>> begin Provided data
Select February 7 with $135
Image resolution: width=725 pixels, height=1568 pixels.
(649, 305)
>> end Provided data
>> begin Provided data
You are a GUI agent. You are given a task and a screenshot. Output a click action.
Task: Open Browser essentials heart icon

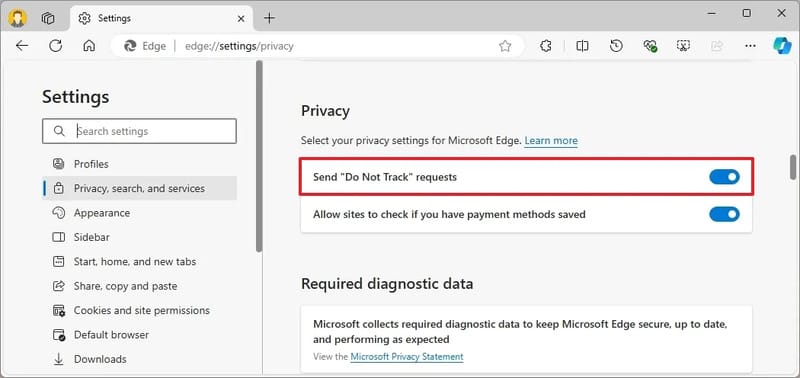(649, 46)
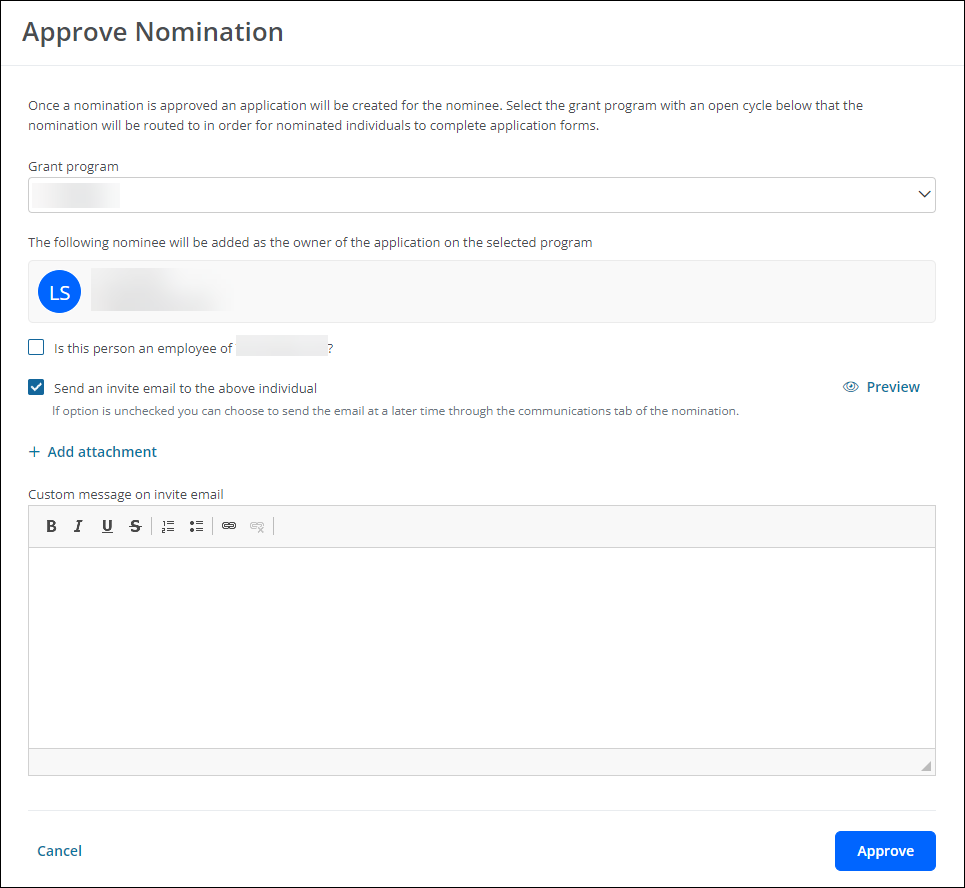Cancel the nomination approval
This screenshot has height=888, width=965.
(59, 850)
>> end Provided data
▶ **Direction**:
Please count the lines in the listing that contain the word "screenshot" and reply with only that number.

▶ **Solution to the exercise**:
2